Ensuring that after multiple jobs your pension could follow you for life is a welcome idea. It will require significant change in the current default arrangements for many employees and may be an admin headache for employers

“Advisers may also have a role to play, as it is imperative that consumers do not sleepwalk into a long-term pension provider and instead continue to interrogate the best solution to meet their goals.”

Lee Clark, financial planner at RBC Brewin Dolphin, said: “Currently, employers automatically enrol new staff into a pension scheme chosen by the company.

“This can result in employees accumulating multiple different pension pots throughout their career.

“Ensuring that after multiple jobs your pension could follow you for life is a welcome idea. It will require significant change in the current default arrangements for many employees and may be an admin headache for employers.

“But it is a welcome move if it helps kick-start a savings culture and helps individuals in their retirement planning.”

Laura Myers, head of financial wellbeing at consultants LCP (Lane, Clark & Peacock), said: “At present, employers act on behalf of their entire workforce, benefiting from competition from pension providers, and negotiating a good deal for high and low earners alike.

The Government's thinking on the lifetime provider model is rightly at an exploratory stage and they acknowledge the potential difficulties.
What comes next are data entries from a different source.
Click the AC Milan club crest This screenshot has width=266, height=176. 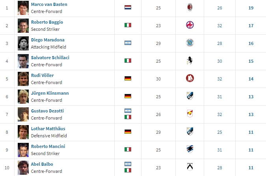[x=190, y=7]
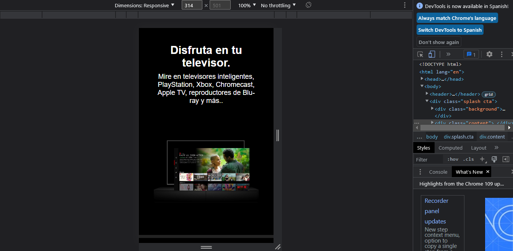513x251 pixels.
Task: Toggle element classes with .cls
Action: point(468,159)
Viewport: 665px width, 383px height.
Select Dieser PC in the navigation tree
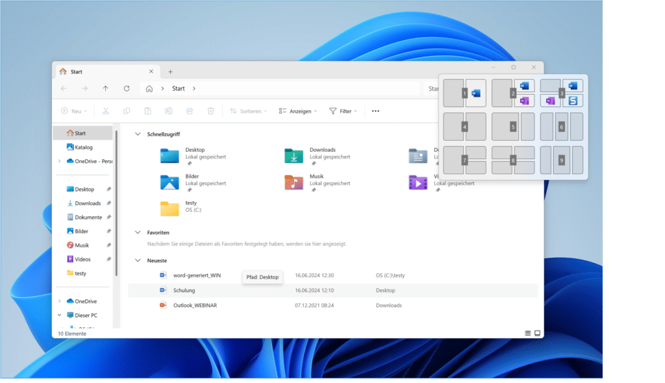pyautogui.click(x=86, y=315)
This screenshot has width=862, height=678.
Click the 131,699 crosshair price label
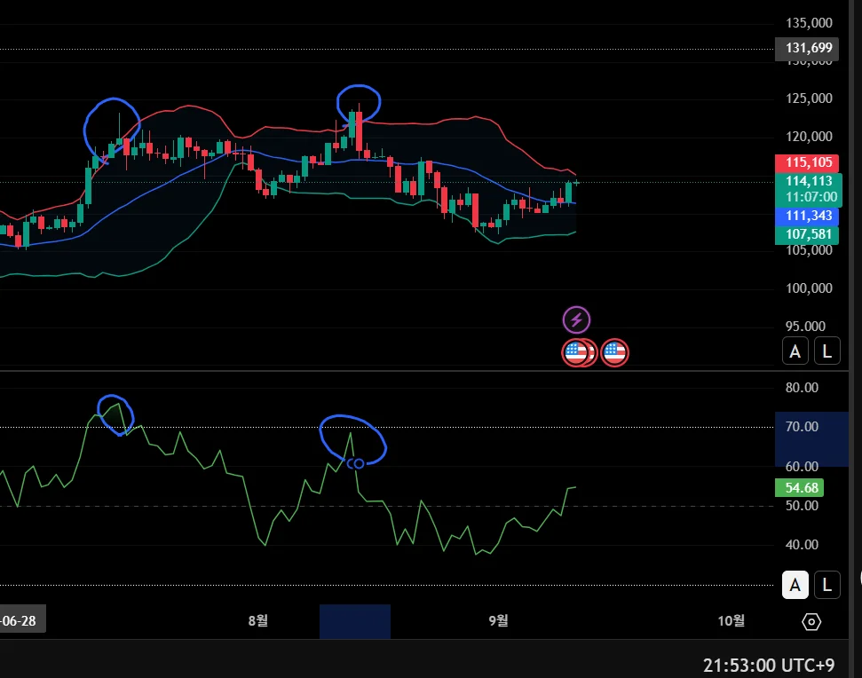(806, 48)
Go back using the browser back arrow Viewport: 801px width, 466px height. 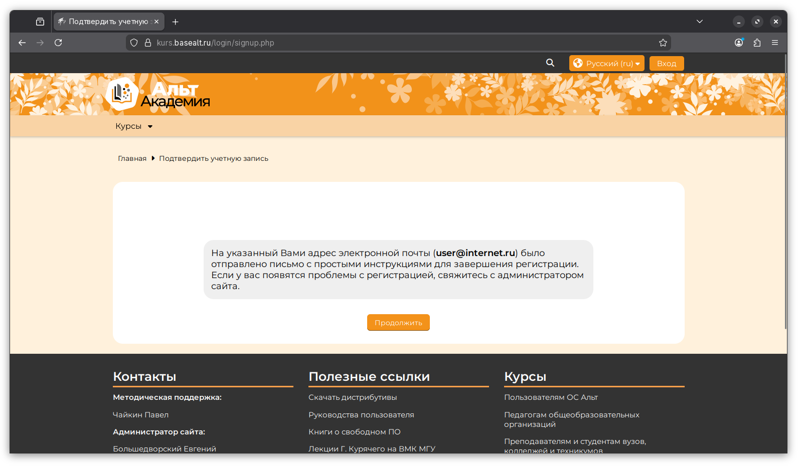pos(22,43)
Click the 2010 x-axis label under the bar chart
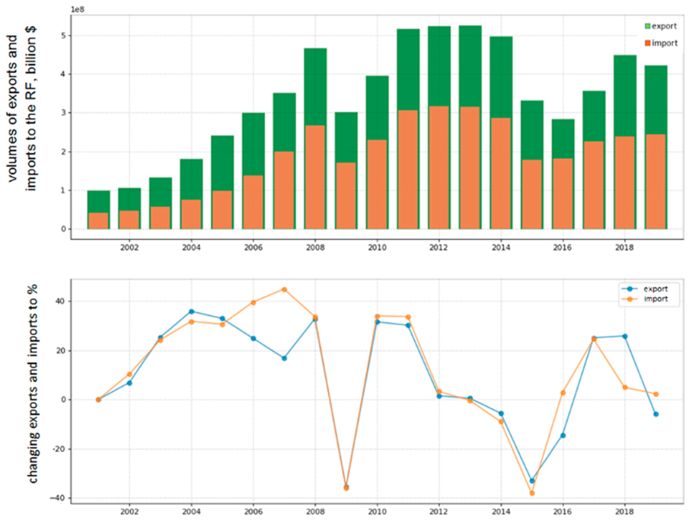Image resolution: width=692 pixels, height=523 pixels. click(377, 248)
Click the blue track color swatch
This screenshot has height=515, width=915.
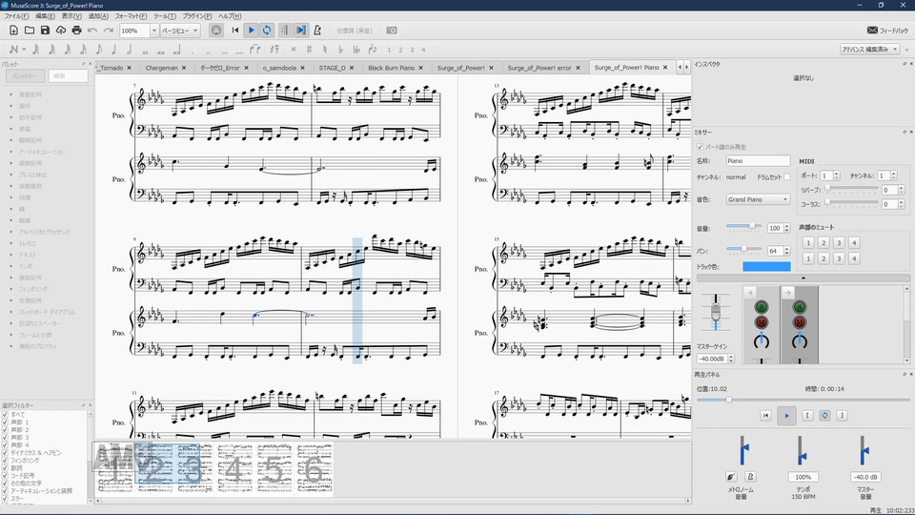[766, 266]
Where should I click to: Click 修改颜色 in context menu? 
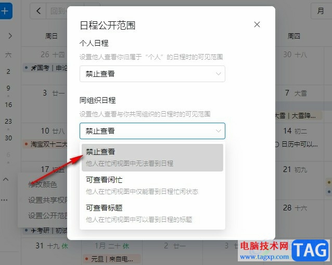(43, 184)
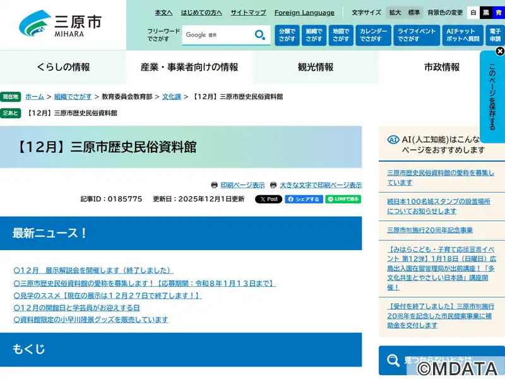Expand the 市政情報 menu
The height and width of the screenshot is (379, 505).
(442, 67)
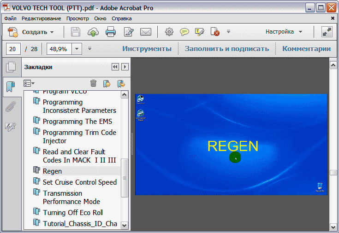
Task: Open the attachments paperclip panel
Action: (x=10, y=107)
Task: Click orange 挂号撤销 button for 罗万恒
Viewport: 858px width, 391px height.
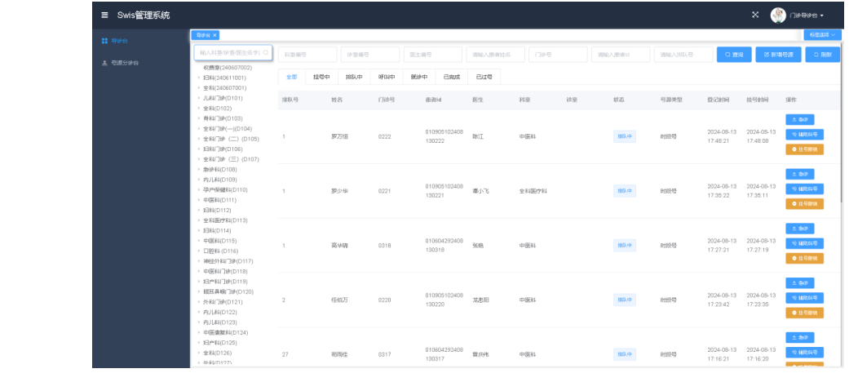Action: pos(804,149)
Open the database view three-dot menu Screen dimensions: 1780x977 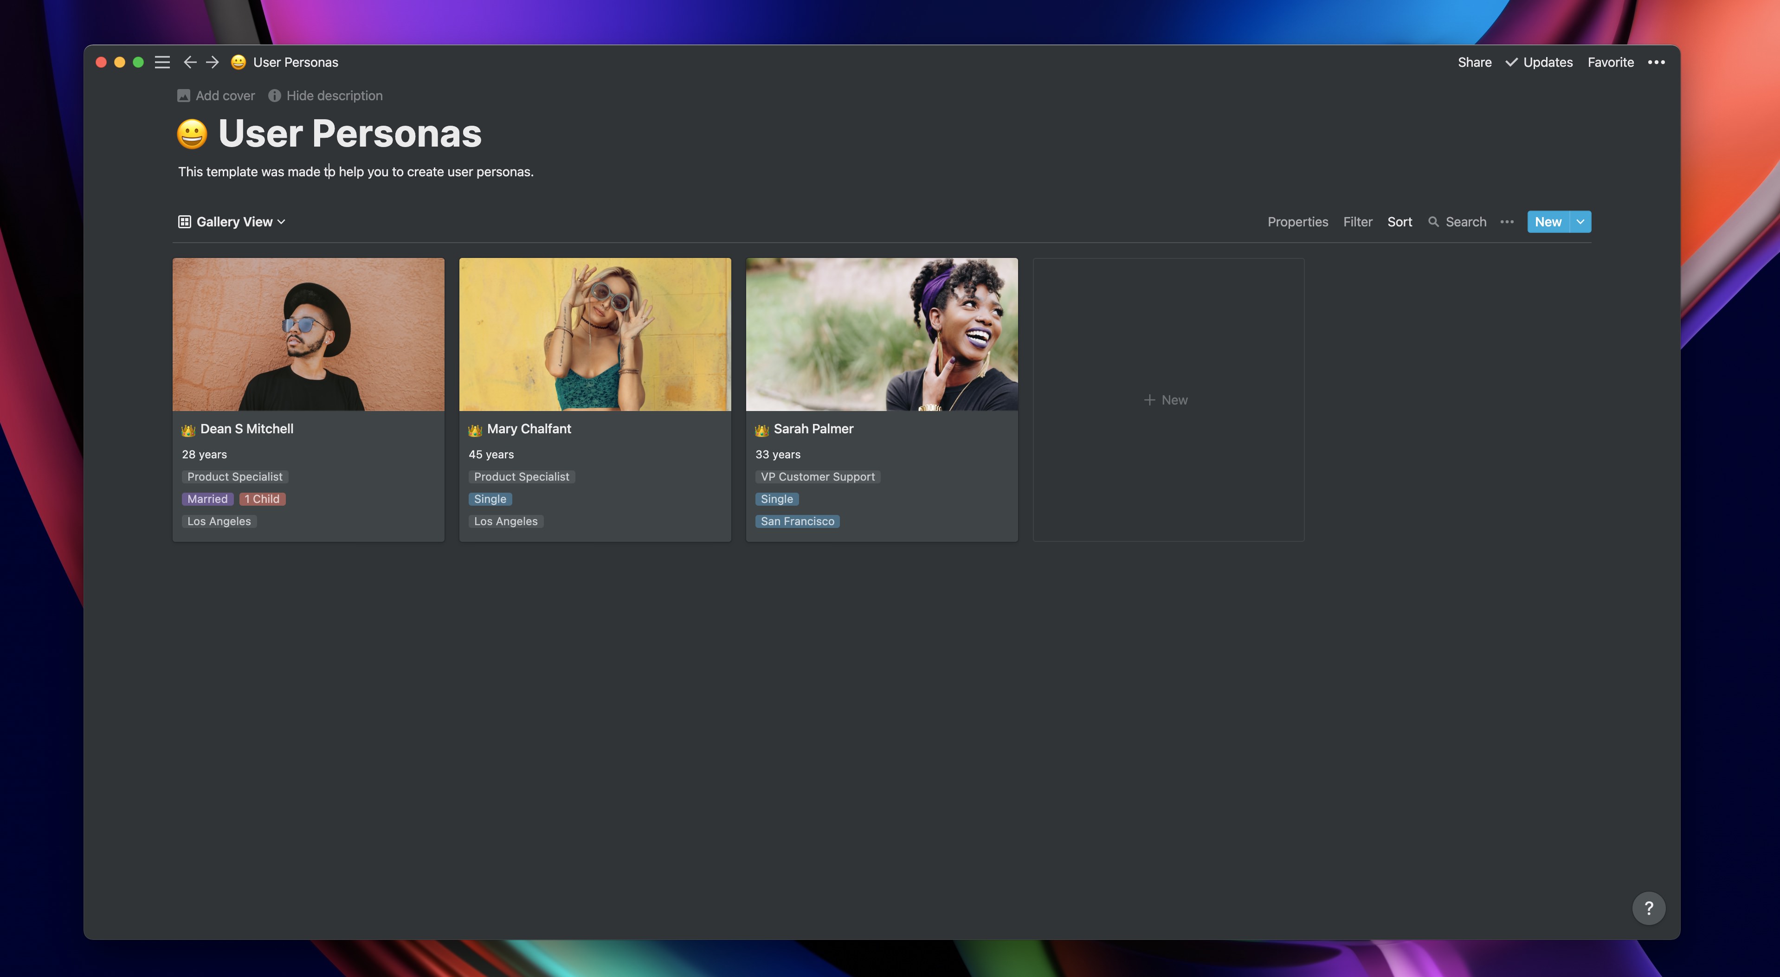click(1506, 222)
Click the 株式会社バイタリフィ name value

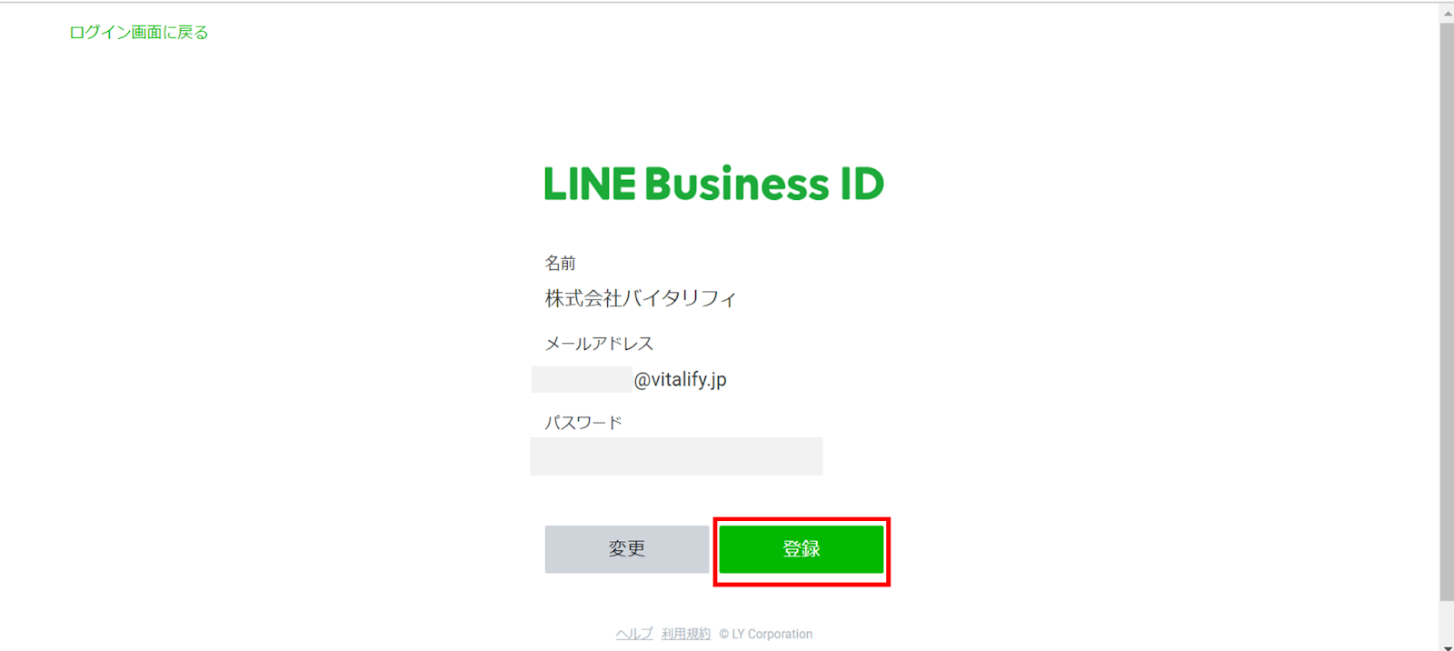tap(641, 298)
We think the proposal is worth a thorough exploration, although it would take years to implement

“In a ‘pot for life’ system, the pensions industry will inevitably seek to ‘cherry pick’ high earners, whilst ordinary savers get left behind. Inertia will remain a powerful force, with many workers, who can’t afford expensive financial advice, simply staying where they are, but their workplace scheme will now be less attractive to providers who may well increase charges to make up for the lost contributions of high earners.

“In addition, employers may reconsider if spending money on their pension scheme is a good investment if many of those who may benefit are no longer current employees. If this happens, then a large number of pension savers will lose out.

“If individuals have total freedom where to direct their pension contributions, they will also be exposed to much greater risk of making sub-optimal decisions. There will be a growth in the number of organisations offering to be the home of workers’ pensions via glossy marketing campaigns but not necessarily offering best value for savers.

“There is also the ever-present risk of workers falling foul of illegal scams and this will need to be strictly regulated to avoid this being a field day for scammers.”

Phil Brown, director of policy at People’s Partnership, provider of the People’s Pension, said: “If implemented, we think that this package would bring the workplace pensions market closer to the retail banking market. Fewer, larger providers, offering similar products and with savers able to choose who to save with. This could be an attractive evolution for the market but it’s a long way off and the regulatory and practical challenges are huge.

“The Government’s thinking on the lifetime provider model is rightly at an exploratory stage and they acknowledge the potential difficulties. We think the proposal is worth a thorough exploration, although it would take years to implement.”